Real, recent M&A transactions broken down the way you'd actually discuss them in an interview: who did what, why, and what it signals about the buyer's strategy.

Case Studies

Three deals worth understanding

Chosen to show three different buyer types and deal logics: a strategic technology acquisition, a large scale corporate combination, and a financial sponsor buyout.

Qualcomm to acquire Modular

~$4.0B
Strategic · Technology
The rationale

Qualcomm builds chips. Modular builds software that helps AI models run efficiently across different kinds of hardware. Buying Modular lets Qualcomm offer customers a fuller package, the chip and the software layer that makes AI workloads run well on it, rather than competing on hardware alone.

Buyer type

Strategic buyer. Qualcomm is an operating company acquiring for product and competitive positioning, not primarily for financial return. Strategic buyers can often justify paying more than a financial buyer would, since they expect to extract value through synergies a financial sponsor couldn't realize on its own.

What to notice

This is a classic capability acquisition: buying technology and talent to fill a strategic gap, rather than buying a direct competitor or a company purely for its existing revenue. Ask yourself in an interview context: what would you look at to sanity check whether $4 billion is a reasonable price? Comparable software acquisitions in the AI infrastructure space would be the natural starting point.

SpaceX and xAI to merge

~$1.25T combined
Merger · Aerospace & AI
The rationale

SpaceX brings compute infrastructure, satellite networks, and launch capability. xAI brings foundation model research. Combining them under one entity lets the merged company pursue infrastructure and AI development together rather than as separate companies with separate capital structures, even though both were already controlled by the same person.

Deal type

Merger of two related companies, rather than one company acquiring an unrelated target. Because both companies share common ownership and leadership, this deal is less about finding a new strategic fit and more about formally consolidating two businesses that were already closely linked in practice.

What to notice

This is one of the largest M&A transactions on record by combined value, which makes it a useful reference point for scale, but the common ownership structure makes it a poor example of arm's length deal negotiation. In an interview, be ready to explain why deal dynamics differ when the buyer and seller share the same controlling stakeholder versus a traditional third party transaction.
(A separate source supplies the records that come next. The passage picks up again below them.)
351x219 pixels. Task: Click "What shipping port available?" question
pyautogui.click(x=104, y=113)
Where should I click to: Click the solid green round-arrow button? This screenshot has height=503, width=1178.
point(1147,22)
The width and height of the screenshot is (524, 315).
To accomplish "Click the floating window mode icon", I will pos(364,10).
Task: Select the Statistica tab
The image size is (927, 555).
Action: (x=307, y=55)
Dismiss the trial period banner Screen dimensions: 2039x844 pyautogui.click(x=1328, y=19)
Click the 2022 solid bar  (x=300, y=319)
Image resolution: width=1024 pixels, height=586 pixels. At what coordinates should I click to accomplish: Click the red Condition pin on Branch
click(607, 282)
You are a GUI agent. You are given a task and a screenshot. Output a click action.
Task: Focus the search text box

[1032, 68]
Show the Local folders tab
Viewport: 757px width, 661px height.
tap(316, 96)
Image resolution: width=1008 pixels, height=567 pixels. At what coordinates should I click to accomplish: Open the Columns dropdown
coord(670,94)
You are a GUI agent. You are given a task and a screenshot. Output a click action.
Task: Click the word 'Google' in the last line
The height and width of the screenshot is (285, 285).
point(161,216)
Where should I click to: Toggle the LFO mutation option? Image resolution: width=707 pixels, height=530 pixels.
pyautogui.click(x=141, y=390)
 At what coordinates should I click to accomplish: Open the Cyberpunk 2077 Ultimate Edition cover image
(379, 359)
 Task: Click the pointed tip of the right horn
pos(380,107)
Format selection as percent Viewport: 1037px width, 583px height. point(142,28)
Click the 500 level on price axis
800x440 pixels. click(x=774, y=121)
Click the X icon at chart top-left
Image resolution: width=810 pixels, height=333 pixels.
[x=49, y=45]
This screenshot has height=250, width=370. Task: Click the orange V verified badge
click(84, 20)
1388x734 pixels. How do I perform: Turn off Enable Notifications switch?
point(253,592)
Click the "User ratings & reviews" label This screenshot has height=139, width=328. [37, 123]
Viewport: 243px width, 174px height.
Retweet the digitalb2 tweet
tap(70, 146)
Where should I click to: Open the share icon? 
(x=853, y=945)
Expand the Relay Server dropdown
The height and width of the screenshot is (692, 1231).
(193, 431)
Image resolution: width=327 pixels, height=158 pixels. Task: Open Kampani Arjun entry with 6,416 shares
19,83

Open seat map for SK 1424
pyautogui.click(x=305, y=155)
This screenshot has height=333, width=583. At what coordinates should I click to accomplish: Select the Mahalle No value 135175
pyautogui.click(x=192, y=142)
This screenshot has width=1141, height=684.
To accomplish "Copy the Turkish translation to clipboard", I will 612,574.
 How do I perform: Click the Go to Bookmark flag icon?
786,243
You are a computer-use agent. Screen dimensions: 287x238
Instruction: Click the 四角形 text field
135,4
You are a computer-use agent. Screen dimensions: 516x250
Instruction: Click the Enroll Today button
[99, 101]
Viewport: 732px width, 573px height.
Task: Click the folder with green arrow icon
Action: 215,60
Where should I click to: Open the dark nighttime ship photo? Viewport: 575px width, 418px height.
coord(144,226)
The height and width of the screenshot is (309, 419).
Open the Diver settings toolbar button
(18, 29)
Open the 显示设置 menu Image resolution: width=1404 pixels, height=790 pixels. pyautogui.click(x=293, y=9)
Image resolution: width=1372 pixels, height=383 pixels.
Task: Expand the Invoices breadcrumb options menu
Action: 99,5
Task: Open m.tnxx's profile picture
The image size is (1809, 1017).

Bridgepoint to acquire Kayne Anderson Real Estate

$1.39B
Financial Sponsor · Real Estate
The rationale

Bridgepoint, a private equity firm, is acquiring a real estate investment manager. Rather than buying an operating business that makes a product, Bridgepoint is buying the management company itself, gaining its fee streams, its existing investor relationships, and its real estate investment platform.

Buyer type

Financial buyer. Bridgepoint is acquiring primarily for investment return rather than operational synergies with an existing business it runs. This is a consolidation play, a larger asset manager buying a smaller, specialized one to expand its platform and assets under management.

What to notice

Deals like this are common in asset management, where the target's value is largely in its team, track record, and existing client relationships rather than physical assets. Retention of key people after close is often a bigger risk factor here than in a typical industrial acquisition, worth mentioning if asked about integration risk in this kind of deal.

How to use this in an interview: you don't need to memorize every detail. Be ready to explain the buyer's likely rationale, name the buyer type, and mention one risk or one way you'd sanity check the price. That structure, rationale, buyer type, and a critical question, works for almost any deal you're asked to discuss on the spot.